The primary contribution of this work lies in the development of the AttGAN framework, which synthesizes three critical components: attribute classification constraints, reconstruction learning, and adversarial learning. This structure allows AttGAN to produce high-quality images by ensuring that only the desired attributes are modified while other facial details remain intact. Notably, the method is designed to handle both single and multiple attribute editing tasks using a single model, which streamlines implementation efforts in real-world settings.

Technical Approach

AttGAN's methodology deviates from convention by avoiding the imposition of attribute-independent constraints on the latent representation. Instead, it utilizes:

  • Attribute Classification Constraint: This ensures that generated images embody the desired attributes, preserving the visual fidelity of the output.
  • Reconstruction Learning: Employed to retain attribute-excluding details, thereby minimizing undesired transformations.
  • Adversarial Learning: Adapts WGAN-GP to enforce realism in the edited images.

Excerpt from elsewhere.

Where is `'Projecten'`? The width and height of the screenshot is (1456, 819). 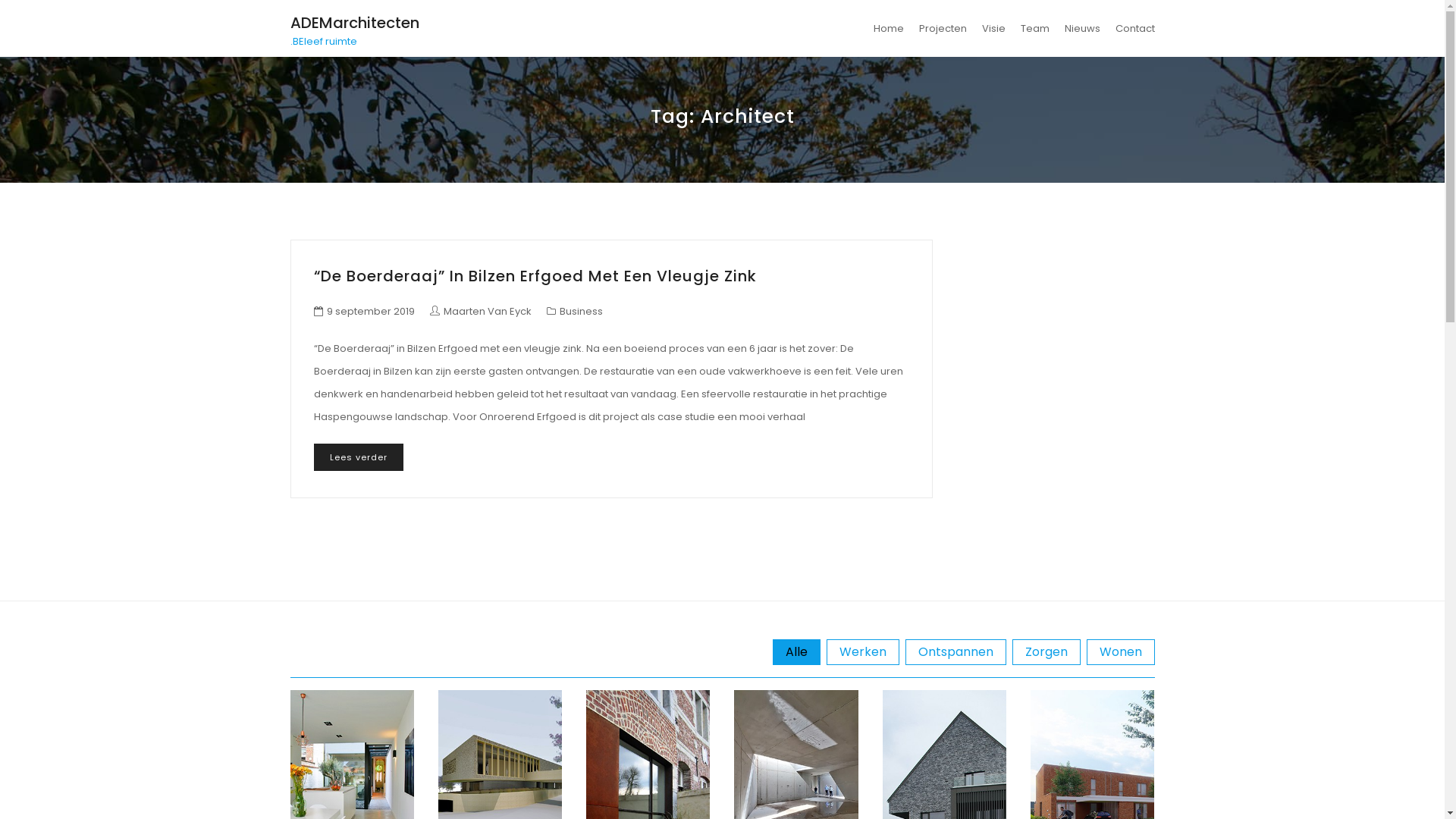
'Projecten' is located at coordinates (942, 28).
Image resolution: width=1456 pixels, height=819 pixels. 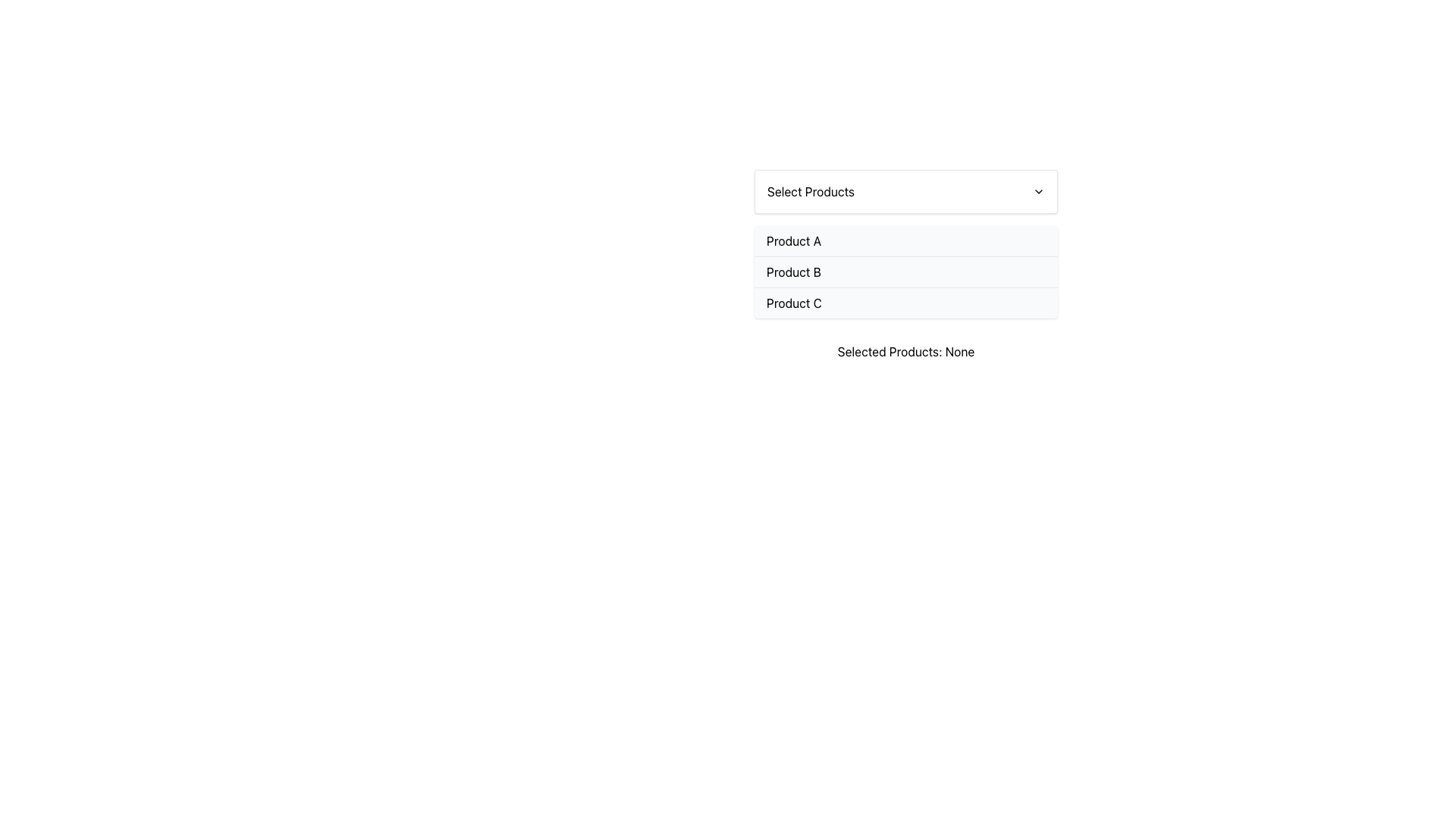 I want to click on the text label displaying 'Product C' in black, which is the third item in the vertical list under the 'Select Products' dropdown, so click(x=793, y=303).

Experiments demonstrate that AttGAN outperforms contemporaneous models, such as VAE/GAN, IcGAN, and Fader Networks, by producing clearer and more detailed images without attribute spillage.

Practical Implications and Future Directions

The paper underscores AttGAN's applicability to a range of tasks, including attribute intensity control and attribute style manipulation, expanding its utility in personalized and stylized editing scenarios. This adaptability is significant for applications where user-specific customization is paramount, such as virtual try-ons, augmented reality (AR), and digital entertainment.

Looking ahead, the method opens avenues for enhancing GAN-based image editing frameworks by emphasizing flexibility and precision. The researchers also hint at potential extensions to cross-domain tasks, including general image translation, provided architectural and methodological adaptions are explored to handle styles or domains with broader attribute variability.

Conclusion

AttGAN represents a substantial progression in the field of facial attribute editing by demonstrating that precise and sophisticated attribute transformations can be achieved without compromising the integrity of non-target attributes. This balance between specificity and flexibility marks a pivotal advancement, paving the way for robust applications in both research and industry where high fidelity in image generation is critical.